• [Task requirements]
Check each line of the listing for the string "scale", then state how many lines have it. Only the number is wanted.

• [Source material]

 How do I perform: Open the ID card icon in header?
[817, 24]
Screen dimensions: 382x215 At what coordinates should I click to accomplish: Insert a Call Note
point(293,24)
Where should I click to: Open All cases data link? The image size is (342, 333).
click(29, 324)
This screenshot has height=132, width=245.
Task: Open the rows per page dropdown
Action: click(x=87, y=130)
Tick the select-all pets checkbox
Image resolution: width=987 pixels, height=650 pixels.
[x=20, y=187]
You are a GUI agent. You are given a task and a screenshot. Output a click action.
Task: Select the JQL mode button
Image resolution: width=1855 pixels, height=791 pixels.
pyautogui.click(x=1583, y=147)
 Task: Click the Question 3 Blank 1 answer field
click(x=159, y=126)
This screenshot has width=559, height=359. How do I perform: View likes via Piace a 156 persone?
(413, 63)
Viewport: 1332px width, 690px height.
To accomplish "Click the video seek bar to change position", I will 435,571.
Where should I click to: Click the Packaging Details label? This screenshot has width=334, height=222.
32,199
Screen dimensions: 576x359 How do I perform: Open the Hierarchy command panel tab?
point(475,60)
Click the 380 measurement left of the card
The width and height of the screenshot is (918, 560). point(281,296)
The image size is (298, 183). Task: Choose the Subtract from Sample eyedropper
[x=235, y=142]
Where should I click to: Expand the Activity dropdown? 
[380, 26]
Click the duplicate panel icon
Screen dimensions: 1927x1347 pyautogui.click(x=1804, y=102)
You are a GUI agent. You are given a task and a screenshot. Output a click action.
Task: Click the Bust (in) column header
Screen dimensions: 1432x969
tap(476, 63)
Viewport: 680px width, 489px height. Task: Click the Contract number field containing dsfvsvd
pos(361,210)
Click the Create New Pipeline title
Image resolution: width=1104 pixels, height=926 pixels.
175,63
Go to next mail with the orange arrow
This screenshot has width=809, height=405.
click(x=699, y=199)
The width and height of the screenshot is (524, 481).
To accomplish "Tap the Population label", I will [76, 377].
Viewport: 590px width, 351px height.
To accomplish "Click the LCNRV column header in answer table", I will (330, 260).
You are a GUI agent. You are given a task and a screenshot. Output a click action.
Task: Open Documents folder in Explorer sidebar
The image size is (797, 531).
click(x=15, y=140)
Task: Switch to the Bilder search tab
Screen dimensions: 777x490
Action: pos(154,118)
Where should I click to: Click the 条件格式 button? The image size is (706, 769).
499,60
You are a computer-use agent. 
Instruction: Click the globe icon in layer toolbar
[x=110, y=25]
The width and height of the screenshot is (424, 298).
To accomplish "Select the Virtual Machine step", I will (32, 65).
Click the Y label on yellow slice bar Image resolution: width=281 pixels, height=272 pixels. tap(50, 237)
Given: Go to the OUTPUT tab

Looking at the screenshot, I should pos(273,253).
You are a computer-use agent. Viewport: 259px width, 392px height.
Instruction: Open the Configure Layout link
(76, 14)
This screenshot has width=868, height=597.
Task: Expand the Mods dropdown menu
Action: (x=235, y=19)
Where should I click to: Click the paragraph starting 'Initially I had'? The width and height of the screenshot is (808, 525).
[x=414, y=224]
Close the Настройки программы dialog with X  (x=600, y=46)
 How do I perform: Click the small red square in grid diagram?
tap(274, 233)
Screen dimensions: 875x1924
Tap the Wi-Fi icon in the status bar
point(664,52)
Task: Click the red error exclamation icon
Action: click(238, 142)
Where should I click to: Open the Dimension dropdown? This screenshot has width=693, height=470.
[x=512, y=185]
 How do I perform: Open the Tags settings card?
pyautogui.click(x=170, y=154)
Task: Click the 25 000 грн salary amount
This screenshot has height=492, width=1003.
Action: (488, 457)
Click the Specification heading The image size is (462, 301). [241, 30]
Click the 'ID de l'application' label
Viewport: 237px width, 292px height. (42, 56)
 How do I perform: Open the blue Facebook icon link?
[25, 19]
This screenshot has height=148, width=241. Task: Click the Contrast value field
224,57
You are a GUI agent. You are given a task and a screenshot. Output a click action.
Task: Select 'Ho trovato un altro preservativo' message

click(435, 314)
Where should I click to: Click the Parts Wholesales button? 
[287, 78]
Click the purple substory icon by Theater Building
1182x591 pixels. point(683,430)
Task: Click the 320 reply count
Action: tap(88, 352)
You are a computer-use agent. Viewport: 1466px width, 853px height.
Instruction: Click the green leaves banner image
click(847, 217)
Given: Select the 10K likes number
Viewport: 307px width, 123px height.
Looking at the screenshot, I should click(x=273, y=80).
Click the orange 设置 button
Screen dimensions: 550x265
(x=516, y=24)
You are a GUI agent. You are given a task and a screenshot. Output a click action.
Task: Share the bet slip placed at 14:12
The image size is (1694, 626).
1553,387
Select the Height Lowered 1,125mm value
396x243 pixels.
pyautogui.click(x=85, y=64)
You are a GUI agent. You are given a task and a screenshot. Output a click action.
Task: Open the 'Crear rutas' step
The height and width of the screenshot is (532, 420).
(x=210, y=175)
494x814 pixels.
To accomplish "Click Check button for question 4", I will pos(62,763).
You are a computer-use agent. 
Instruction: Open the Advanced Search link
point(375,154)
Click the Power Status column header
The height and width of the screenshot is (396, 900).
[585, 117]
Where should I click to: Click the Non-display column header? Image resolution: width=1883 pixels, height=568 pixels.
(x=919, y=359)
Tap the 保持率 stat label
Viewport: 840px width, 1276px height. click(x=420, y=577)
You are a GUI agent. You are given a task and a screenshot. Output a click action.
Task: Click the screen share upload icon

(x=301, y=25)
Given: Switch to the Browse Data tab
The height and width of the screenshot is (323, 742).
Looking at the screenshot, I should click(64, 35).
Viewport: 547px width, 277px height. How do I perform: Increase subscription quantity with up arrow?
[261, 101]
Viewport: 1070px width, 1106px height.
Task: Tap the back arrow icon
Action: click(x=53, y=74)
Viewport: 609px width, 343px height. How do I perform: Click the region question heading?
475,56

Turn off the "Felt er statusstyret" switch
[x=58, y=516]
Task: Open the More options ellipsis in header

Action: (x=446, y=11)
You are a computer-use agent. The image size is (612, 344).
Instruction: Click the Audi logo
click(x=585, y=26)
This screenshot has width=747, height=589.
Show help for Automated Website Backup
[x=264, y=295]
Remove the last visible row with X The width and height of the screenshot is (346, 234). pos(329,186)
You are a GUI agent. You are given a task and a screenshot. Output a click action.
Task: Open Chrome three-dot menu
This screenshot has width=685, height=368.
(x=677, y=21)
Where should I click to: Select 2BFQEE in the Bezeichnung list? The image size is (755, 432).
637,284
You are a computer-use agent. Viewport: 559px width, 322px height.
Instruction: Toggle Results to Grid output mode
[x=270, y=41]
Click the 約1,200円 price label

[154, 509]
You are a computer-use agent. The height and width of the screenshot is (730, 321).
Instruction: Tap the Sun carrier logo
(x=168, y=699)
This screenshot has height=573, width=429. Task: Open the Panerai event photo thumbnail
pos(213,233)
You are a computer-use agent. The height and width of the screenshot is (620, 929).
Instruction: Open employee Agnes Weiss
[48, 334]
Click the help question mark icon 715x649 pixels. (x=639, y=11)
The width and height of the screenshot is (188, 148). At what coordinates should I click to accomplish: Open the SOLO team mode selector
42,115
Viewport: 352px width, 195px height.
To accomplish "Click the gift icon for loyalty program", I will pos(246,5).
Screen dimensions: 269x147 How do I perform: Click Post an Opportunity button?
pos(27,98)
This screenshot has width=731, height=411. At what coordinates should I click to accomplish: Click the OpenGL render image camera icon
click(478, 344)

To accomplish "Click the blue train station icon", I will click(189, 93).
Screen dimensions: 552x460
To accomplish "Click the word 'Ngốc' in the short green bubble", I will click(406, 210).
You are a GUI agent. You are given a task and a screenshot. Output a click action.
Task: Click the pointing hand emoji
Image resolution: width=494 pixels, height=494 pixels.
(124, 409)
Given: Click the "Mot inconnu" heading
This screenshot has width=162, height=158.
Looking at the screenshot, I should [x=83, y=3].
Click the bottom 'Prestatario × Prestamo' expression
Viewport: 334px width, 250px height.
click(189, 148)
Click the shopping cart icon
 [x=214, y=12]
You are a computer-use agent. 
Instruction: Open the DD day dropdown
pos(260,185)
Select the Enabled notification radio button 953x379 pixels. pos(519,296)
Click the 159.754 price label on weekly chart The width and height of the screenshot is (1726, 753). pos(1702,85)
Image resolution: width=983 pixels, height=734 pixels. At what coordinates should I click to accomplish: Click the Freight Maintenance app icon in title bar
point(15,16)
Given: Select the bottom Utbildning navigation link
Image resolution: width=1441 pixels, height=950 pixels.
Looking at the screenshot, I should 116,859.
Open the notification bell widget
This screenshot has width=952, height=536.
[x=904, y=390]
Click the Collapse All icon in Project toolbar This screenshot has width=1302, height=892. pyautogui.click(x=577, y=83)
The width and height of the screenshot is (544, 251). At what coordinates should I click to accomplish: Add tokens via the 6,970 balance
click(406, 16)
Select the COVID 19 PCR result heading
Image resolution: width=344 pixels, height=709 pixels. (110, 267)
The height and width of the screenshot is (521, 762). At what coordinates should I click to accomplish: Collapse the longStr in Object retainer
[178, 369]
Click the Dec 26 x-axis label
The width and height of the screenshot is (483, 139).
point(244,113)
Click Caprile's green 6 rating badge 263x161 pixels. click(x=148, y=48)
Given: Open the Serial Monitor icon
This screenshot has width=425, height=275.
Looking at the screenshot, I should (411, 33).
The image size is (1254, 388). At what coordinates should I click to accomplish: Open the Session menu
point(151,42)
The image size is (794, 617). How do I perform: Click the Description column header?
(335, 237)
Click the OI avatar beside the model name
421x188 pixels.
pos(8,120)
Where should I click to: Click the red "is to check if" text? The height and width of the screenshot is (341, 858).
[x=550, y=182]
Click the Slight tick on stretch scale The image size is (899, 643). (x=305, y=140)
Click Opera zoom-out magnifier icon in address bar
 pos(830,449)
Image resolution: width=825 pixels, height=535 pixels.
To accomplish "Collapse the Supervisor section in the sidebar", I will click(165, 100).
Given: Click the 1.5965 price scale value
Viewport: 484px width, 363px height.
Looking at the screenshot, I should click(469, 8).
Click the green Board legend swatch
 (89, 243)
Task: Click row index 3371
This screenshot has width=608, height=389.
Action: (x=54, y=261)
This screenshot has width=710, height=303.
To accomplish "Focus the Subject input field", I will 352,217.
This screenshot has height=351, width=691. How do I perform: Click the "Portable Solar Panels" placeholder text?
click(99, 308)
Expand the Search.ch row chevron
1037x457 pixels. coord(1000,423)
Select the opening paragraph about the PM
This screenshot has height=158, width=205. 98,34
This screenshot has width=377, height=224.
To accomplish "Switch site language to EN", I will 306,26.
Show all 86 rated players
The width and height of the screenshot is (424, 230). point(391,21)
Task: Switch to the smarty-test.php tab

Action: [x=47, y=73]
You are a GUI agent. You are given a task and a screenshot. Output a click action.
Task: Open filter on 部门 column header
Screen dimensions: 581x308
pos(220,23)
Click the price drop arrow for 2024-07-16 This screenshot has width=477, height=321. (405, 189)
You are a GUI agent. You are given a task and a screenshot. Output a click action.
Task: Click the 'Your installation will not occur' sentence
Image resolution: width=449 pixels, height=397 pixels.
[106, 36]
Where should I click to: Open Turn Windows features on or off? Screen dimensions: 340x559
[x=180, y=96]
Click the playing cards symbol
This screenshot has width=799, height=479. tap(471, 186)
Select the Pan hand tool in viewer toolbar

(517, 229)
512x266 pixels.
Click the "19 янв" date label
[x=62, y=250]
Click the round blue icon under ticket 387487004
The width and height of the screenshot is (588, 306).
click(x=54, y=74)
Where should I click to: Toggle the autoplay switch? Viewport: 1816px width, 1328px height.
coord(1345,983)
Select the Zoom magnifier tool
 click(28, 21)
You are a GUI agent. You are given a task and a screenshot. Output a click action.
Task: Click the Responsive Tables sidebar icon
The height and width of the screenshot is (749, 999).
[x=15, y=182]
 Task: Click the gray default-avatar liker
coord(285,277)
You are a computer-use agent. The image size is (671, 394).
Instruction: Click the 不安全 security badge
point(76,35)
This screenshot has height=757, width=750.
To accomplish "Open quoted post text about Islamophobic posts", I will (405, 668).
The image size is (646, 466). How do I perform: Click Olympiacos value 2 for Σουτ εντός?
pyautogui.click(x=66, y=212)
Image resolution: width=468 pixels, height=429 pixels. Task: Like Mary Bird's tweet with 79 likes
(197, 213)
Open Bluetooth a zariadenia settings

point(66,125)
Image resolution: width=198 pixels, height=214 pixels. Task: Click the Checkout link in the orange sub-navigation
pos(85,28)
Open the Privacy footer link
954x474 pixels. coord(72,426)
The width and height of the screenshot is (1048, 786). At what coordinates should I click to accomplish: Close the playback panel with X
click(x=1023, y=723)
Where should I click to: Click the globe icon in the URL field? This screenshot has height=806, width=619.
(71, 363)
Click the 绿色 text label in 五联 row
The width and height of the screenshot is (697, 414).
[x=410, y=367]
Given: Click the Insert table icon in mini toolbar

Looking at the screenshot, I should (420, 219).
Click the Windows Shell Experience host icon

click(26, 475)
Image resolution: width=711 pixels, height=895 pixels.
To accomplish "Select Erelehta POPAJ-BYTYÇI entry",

• [Solution to this exercise]
2